Return nothing but the lines from the one containing "Given: Toggle the RN category chip" through the end of the records below, exactly as they stand and without pictures.
--- DATA SHOWN ---
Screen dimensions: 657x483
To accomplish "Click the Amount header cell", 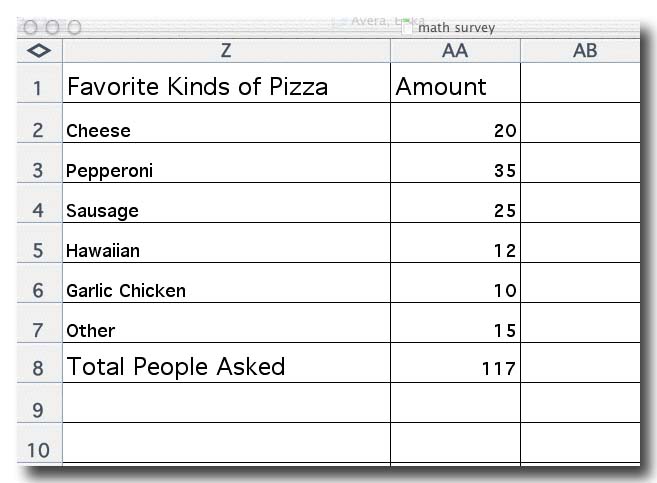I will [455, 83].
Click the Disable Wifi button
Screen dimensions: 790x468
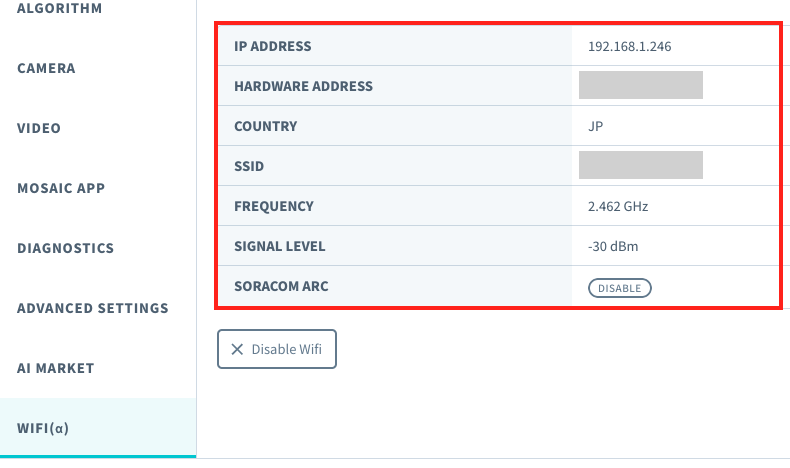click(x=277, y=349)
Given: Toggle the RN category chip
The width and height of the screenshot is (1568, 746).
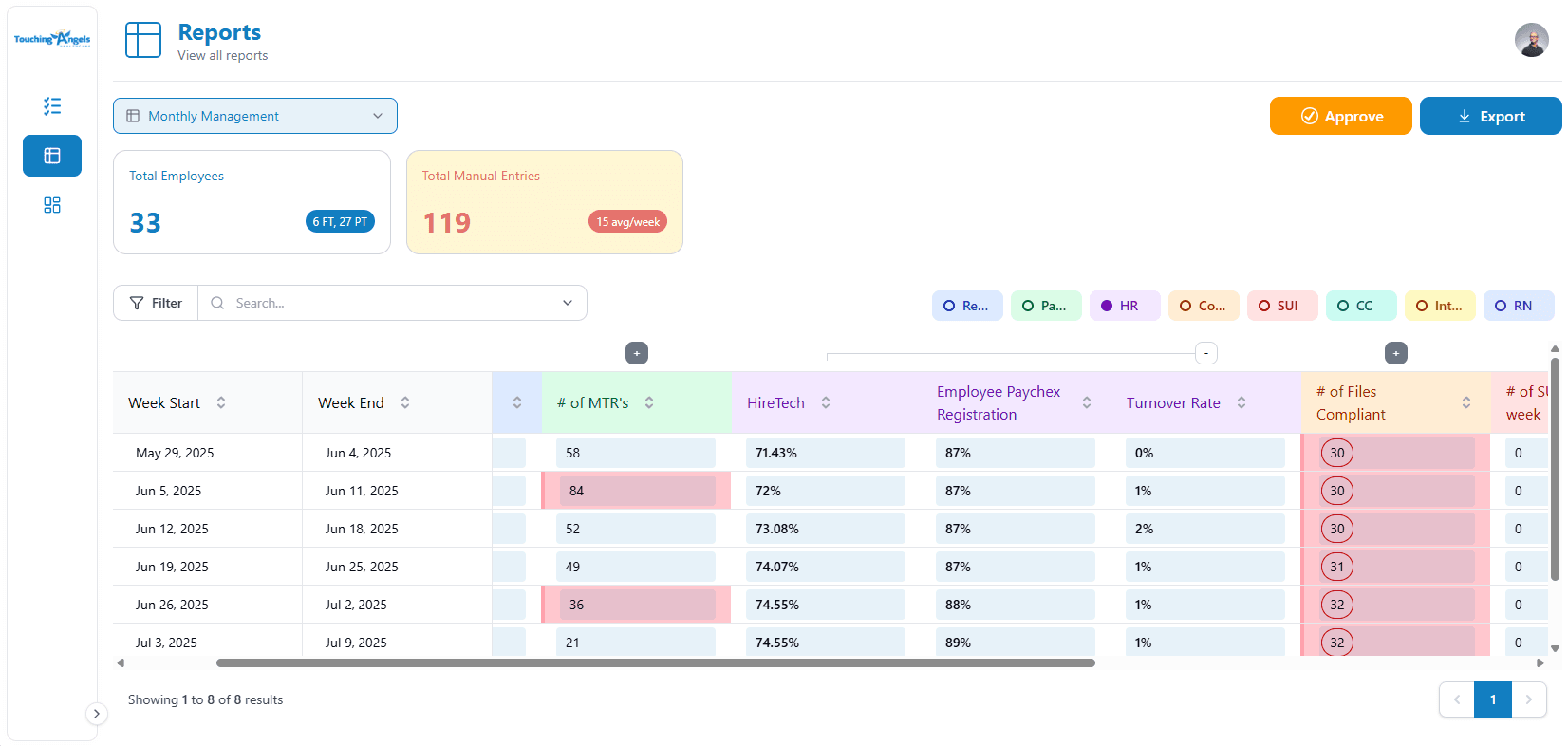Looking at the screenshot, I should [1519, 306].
---
> ANSWER BOX
Given: Toggle the RN category chip
The width and height of the screenshot is (1568, 746).
Looking at the screenshot, I should [1519, 306].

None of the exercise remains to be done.